Sunday, November 10, 2013

Why the Henwood and Hudson report failed in Justifying the Closure of the Independent Living Fund



•             The   Condem Government claimed that the Henwood and Hudson Review of the Independent   Living Fund (ILF) 2007 found it unsustainable and supports their proposals   for its functions to be assumed by Local Authorities.•             Analysis   of the Review reveals a number of limitations which renders it an inadequate   basis on which to build government policy on the scale that closing the ILF   entails.•             The   value-base for the Review is founded in an understanding of a shared   commitment to independent living that cannot be assumed in our current   political climate.•             The   Review compares an evidence-based assessment of the inadequacies of the ILF   against the theorisation of cutting edge personalisation without   acknowledging the barriers to realistic implementation of the latter.•             The   main arguments used in the Review to point to inadequacies in the ILF could   equally and in fact more strongly be applied to the idea of Local Authorities   assuming its functions. These are inequity, lack of transparency,   inaccessibility and self-determination.
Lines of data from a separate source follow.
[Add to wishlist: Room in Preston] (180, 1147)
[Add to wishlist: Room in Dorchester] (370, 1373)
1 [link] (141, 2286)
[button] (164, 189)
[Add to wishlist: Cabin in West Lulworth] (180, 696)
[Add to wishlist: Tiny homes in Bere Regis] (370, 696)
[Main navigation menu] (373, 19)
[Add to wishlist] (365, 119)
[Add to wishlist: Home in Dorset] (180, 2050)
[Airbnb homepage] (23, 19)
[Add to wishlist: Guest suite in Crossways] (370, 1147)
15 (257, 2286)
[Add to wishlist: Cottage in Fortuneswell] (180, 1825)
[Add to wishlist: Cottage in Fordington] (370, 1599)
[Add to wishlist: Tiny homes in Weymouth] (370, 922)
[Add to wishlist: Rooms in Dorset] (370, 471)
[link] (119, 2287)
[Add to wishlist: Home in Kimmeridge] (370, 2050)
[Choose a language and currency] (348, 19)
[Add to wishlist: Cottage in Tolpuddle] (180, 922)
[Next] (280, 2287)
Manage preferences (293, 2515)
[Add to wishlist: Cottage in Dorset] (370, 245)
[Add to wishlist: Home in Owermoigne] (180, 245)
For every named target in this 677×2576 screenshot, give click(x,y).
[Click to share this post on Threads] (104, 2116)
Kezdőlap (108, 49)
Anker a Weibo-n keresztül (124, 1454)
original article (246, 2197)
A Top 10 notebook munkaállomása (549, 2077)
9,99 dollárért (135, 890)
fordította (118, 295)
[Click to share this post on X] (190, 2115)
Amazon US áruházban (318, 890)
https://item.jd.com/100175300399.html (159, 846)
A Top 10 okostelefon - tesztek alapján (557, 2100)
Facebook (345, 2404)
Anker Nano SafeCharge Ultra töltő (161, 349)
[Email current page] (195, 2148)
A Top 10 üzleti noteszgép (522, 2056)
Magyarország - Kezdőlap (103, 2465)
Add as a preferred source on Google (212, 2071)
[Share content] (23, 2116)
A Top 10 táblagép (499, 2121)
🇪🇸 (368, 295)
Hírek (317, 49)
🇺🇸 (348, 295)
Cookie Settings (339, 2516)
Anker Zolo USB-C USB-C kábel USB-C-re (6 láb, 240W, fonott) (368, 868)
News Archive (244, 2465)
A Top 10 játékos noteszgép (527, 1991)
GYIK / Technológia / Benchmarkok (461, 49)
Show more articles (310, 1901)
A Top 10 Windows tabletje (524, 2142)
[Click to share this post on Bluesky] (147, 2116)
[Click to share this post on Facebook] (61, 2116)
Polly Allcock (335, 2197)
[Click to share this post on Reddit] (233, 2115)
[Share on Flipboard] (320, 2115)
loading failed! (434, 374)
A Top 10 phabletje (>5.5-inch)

In this way the Review fails to support   current government proposals for the future of the ILF.•             Rather   than finding the ILF unsustainable, the Review made a number of   recommendations which would have required substantial extra funding in order   to be implemented.•             The   gap in support provision for disabled people to live in the community with   the closure of the ILF contravenes Article 19 of the UN Convention on the   Rights of Persons with Disabilities and evidence from different local   authority areas is already showing the impact of this.